Please lay out the items as a Markdown table with columns "Row" and "Line," skipping blank lines. Begin at the line that contains "Where should I" and stop after the final line of the items, including both.

— START Data for the task —

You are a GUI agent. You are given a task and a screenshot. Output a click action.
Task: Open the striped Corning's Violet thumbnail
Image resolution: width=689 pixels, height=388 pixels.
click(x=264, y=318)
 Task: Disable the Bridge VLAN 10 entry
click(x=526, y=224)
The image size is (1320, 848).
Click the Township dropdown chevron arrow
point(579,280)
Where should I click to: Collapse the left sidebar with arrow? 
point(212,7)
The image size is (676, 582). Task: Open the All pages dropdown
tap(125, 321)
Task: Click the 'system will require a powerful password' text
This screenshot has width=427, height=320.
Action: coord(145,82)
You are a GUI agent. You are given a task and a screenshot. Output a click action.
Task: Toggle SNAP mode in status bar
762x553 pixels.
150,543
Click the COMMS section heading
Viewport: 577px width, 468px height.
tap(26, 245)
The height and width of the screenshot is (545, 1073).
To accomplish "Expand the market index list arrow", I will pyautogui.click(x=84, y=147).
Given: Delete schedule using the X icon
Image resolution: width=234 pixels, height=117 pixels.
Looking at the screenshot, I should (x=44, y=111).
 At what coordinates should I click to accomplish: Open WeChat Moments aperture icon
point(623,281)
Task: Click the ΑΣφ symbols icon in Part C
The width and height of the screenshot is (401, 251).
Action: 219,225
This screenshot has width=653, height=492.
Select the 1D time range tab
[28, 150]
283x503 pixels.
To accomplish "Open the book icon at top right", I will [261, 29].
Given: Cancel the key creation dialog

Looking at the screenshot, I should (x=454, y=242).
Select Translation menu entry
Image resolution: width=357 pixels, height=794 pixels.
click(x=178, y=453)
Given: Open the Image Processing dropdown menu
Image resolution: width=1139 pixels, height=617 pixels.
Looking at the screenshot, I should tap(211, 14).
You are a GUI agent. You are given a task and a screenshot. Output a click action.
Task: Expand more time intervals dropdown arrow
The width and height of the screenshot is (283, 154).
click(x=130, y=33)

— END Data for the task —

▶ **Written solution**:
| Row | Line |
|---|---|
| 1 | Where should I click to: Collapse the left sidebar with arrow?  |
| 2 | point(212,7) |
| 3 | The image size is (676, 582). Task: Open the All pages dropdown |
| 4 | tap(125, 321) |
| 5 | Task: Click the 'system will require a powerful password' text |
| 6 | This screenshot has width=427, height=320. |
| 7 | Action: coord(145,82) |
| 8 | You are a GUI agent. You are given a task and a screenshot. Output a click action. |
| 9 | Task: Toggle SNAP mode in status bar |
| 10 | 762x553 pixels. |
| 11 | 150,543 |
| 12 | Click the COMMS section heading |
| 13 | Viewport: 577px width, 468px height. |
| 14 | tap(26, 245) |
| 15 | The height and width of the screenshot is (545, 1073). |
| 16 | To accomplish "Expand the market index list arrow", I will pyautogui.click(x=84, y=147). |
| 17 | Given: Delete schedule using the X icon |
| 18 | Image resolution: width=234 pixels, height=117 pixels. |
| 19 | Looking at the screenshot, I should (x=44, y=111). |
| 20 |  At what coordinates should I click to accomplish: Open WeChat Moments aperture icon |
| 21 | point(623,281) |
| 22 | Task: Click the ΑΣφ symbols icon in Part C |
| 23 | The width and height of the screenshot is (401, 251). |
| 24 | Action: 219,225 |
| 25 | This screenshot has width=653, height=492. |
| 26 | Select the 1D time range tab |
| 27 | [28, 150] |
| 28 | 283x503 pixels. |
| 29 | To accomplish "Open the book icon at top right", I will [261, 29]. |
| 30 | Given: Cancel the key creation dialog |
| 31 | Looking at the screenshot, I should (x=454, y=242). |
| 32 | Select Translation menu entry |
| 33 | Image resolution: width=357 pixels, height=794 pixels. |
| 34 | click(x=178, y=453) |
| 35 | Given: Open the Image Processing dropdown menu |
| 36 | Image resolution: width=1139 pixels, height=617 pixels. |
| 37 | Looking at the screenshot, I should tap(211, 14). |
| 38 | You are a GUI agent. You are given a task and a screenshot. Output a click action. |
| 39 | Task: Expand more time intervals dropdown arrow |
| 40 | The width and height of the screenshot is (283, 154). |
| 41 | click(x=130, y=33) |